Whether it's a serious attempt to go where no human has gone before, or an elaborate publicity campaign, the Mars One project has at least one local believer.

Carmen Paul of Chula Vista has been selected as one of the 100 finalists out of more than 200,000 people who applied to become the first colonists on Mars.

The Mars One project is the brainchild of a nonprofit Dutch organization planning to launch the first four colonists into space by the year 2024.


Paul, 32, has worked in cyberspace support for the Air Force and the Air National Guard for more than 14 years. She still has a number of qualifying rounds ahead of her before she can be selected as a Mars astronaut. And the trip is one-way. There will be no return to Earth.

Paul grew up in Florida, where she watched the space shuttle launches. She said it was so exciting to watch and wonder "What are the astronauts thinking, feeling? Are they scared?"

"Whenever the shuttle went up, I could actually see it from my house," Paul told KPBS Midday Edition on Monday. "The sight of it going up in the early morning sunrise stopped me in my tracks."

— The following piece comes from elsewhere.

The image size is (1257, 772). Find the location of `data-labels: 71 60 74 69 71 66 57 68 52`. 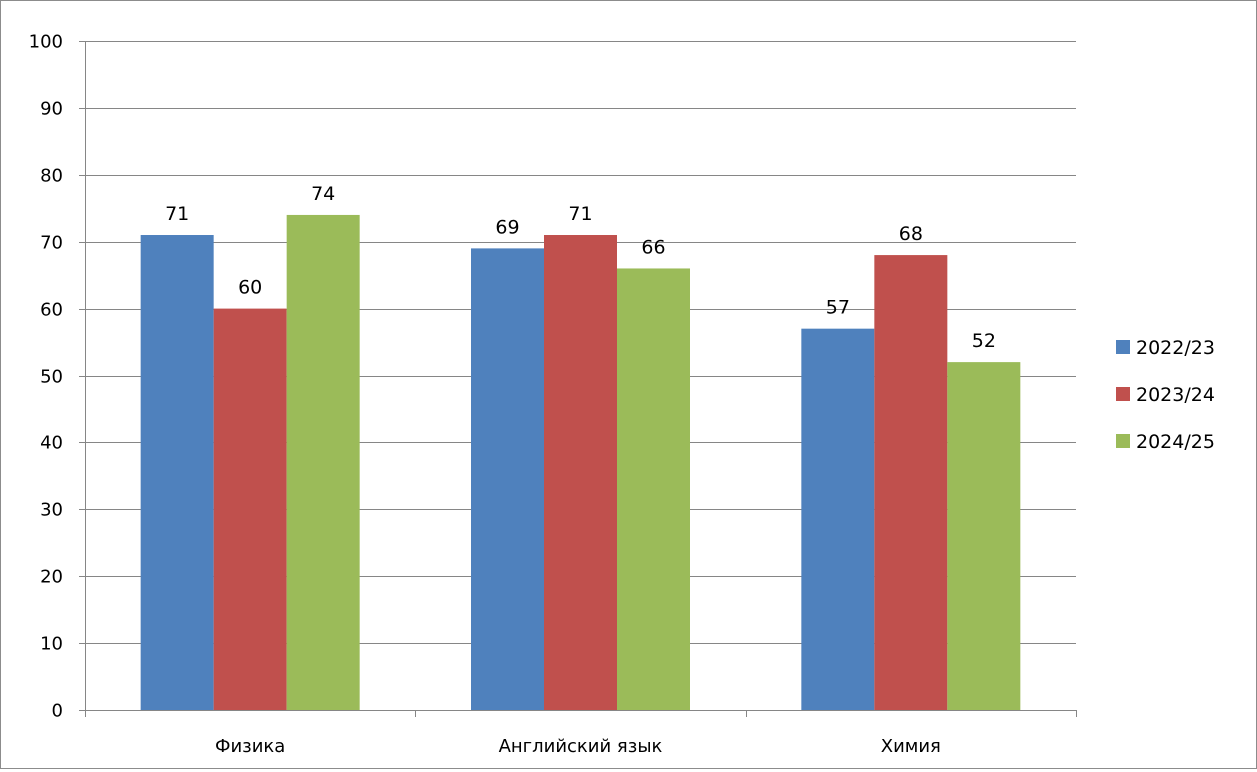

data-labels: 71 60 74 69 71 66 57 68 52 is located at coordinates (580, 268). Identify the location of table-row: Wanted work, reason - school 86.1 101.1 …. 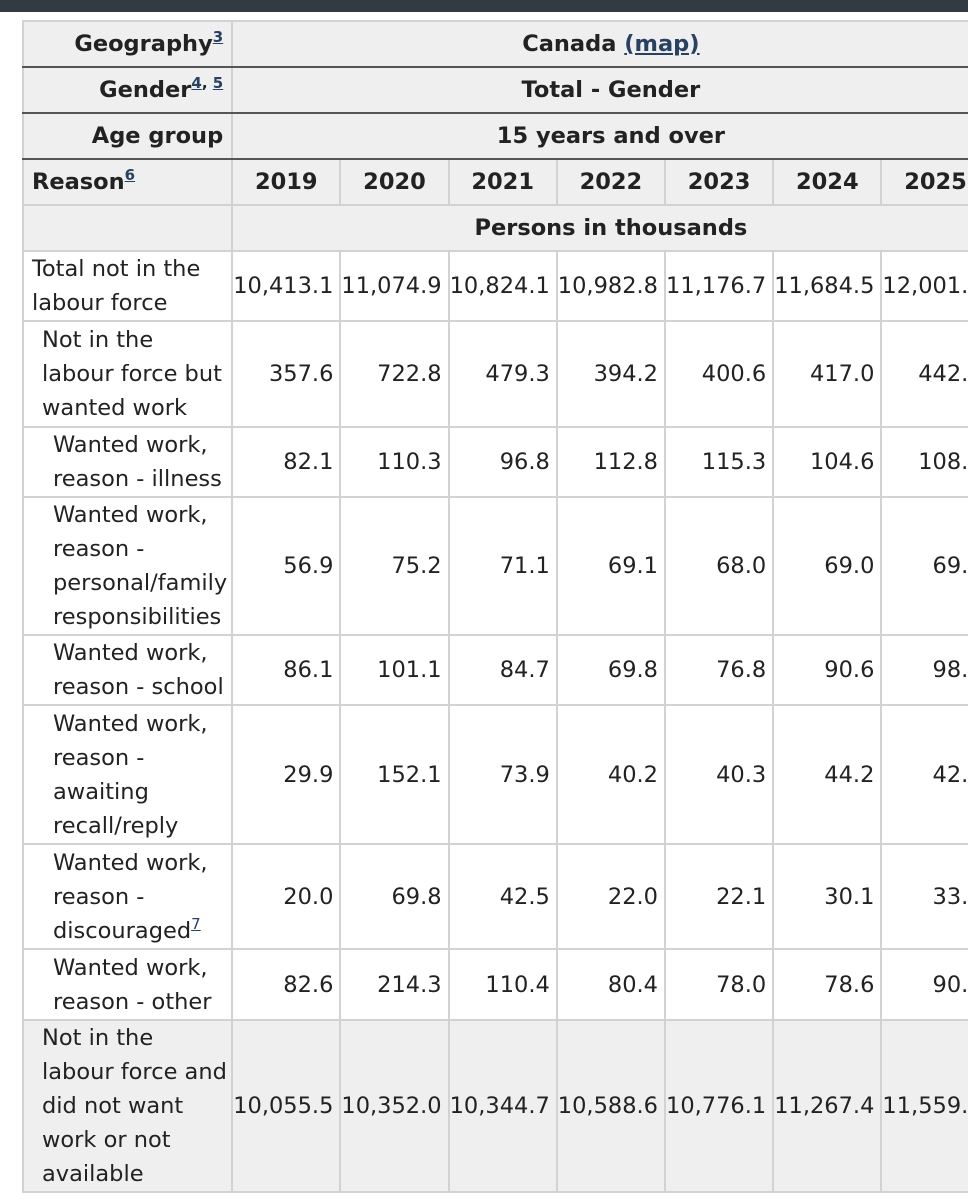
(494, 670).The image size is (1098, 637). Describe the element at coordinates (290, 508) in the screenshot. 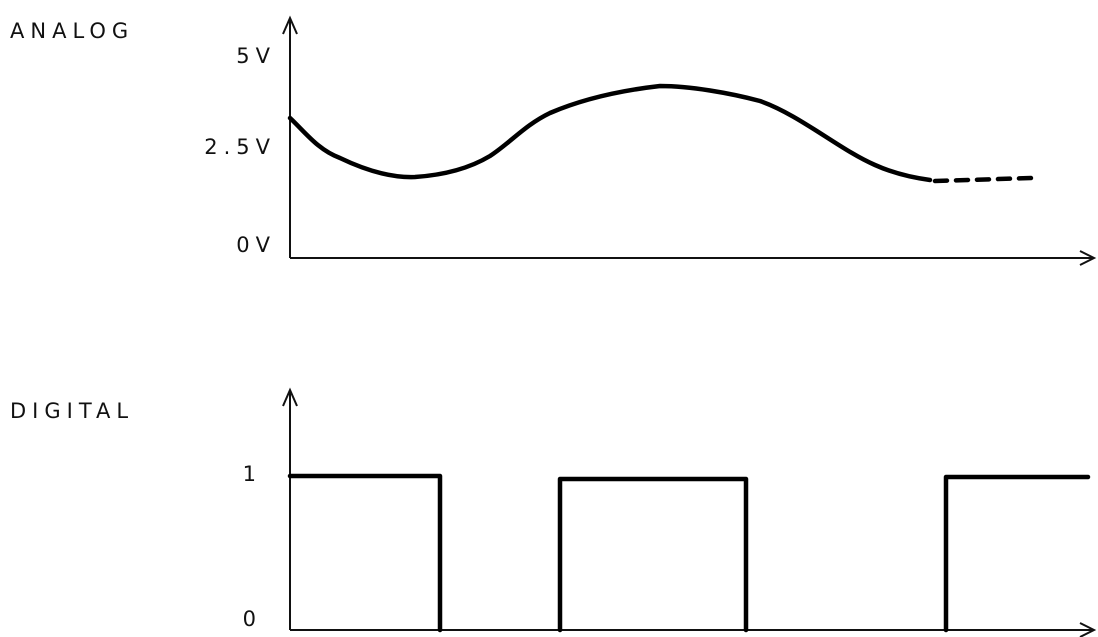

Paul, who is married, said her family is supportive of her possible one-way mission but it's also sad.

"It's really upsetting," Paul said. "This is a crazy opportunity. It's something that not a lot of people would get to do. We're all sad about the possibility of me not coming back."


She said her husband may also apply for the mission when the nonprofit begins to accept applications again later this year.

But landing on Mars has proven to be a challenge.

Rob Manning led the team that landed the Mars rover. He said one of the challenges is the environment on Mars.

"You have to create an Earth environment on a planet that doesn't want to be Earth," he said. "It's been billions of years since it may have been inhabitable."

Still, Manning said it's exciting to hear there's a move to put people on the planet.

"We've been working on Mars exploration for a long time, now the enthusiasm has really build to put people on the planet," he said.